> [TASK INSTRUCTIONS]:
Copy out each of the following items word for word, without changing anything.

** Begin RECORDS PROVIDED **

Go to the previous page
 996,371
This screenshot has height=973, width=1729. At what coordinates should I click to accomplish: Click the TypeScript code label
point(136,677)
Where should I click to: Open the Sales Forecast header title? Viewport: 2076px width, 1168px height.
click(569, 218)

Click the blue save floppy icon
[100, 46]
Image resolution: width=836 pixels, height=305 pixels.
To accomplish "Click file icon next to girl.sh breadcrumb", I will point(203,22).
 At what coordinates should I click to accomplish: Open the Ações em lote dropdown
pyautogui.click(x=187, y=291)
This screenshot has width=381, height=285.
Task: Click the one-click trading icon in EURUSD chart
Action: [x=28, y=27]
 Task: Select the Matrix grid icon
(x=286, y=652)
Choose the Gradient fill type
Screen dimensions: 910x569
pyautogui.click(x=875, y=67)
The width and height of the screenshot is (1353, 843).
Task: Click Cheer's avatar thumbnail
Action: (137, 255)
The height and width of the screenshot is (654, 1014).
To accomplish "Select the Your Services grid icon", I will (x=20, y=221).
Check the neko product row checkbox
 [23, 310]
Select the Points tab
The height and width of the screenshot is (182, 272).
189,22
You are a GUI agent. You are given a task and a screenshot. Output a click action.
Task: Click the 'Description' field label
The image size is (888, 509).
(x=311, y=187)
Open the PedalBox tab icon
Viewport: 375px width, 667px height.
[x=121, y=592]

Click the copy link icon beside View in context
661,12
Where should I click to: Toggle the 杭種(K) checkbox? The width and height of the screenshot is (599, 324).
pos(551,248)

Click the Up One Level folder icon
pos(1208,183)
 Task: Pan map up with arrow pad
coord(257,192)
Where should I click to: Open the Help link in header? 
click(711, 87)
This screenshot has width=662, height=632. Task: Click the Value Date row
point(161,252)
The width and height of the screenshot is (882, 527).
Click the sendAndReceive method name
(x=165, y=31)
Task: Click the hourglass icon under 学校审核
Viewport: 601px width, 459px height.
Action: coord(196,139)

** End RECORDS PROVIDED **

> [SOLUTION TO THIS TASK]:
Go to the previous page
 996,371
This screenshot has height=973, width=1729. At what coordinates should I click to accomplish: Click the TypeScript code label
point(136,677)
Where should I click to: Open the Sales Forecast header title? Viewport: 2076px width, 1168px height.
click(569, 218)

Click the blue save floppy icon
[100, 46]
Image resolution: width=836 pixels, height=305 pixels.
To accomplish "Click file icon next to girl.sh breadcrumb", I will point(203,22).
 At what coordinates should I click to accomplish: Open the Ações em lote dropdown
pyautogui.click(x=187, y=291)
This screenshot has width=381, height=285.
Task: Click the one-click trading icon in EURUSD chart
Action: [x=28, y=27]
 Task: Select the Matrix grid icon
(x=286, y=652)
Choose the Gradient fill type
Screen dimensions: 910x569
pyautogui.click(x=875, y=67)
The width and height of the screenshot is (1353, 843).
Task: Click Cheer's avatar thumbnail
Action: (137, 255)
The height and width of the screenshot is (654, 1014).
To accomplish "Select the Your Services grid icon", I will (x=20, y=221).
Check the neko product row checkbox
 [23, 310]
Select the Points tab
The height and width of the screenshot is (182, 272).
189,22
You are a GUI agent. You are given a task and a screenshot. Output a click action.
Task: Click the 'Description' field label
The image size is (888, 509).
(x=311, y=187)
Open the PedalBox tab icon
Viewport: 375px width, 667px height.
[x=121, y=592]

Click the copy link icon beside View in context
661,12
Where should I click to: Toggle the 杭種(K) checkbox? The width and height of the screenshot is (599, 324).
pos(551,248)

Click the Up One Level folder icon
pos(1208,183)
 Task: Pan map up with arrow pad
coord(257,192)
Where should I click to: Open the Help link in header? 
click(711, 87)
This screenshot has width=662, height=632. Task: Click the Value Date row
point(161,252)
The width and height of the screenshot is (882, 527).
Click the sendAndReceive method name
(x=165, y=31)
Task: Click the hourglass icon under 学校审核
Viewport: 601px width, 459px height.
Action: coord(196,139)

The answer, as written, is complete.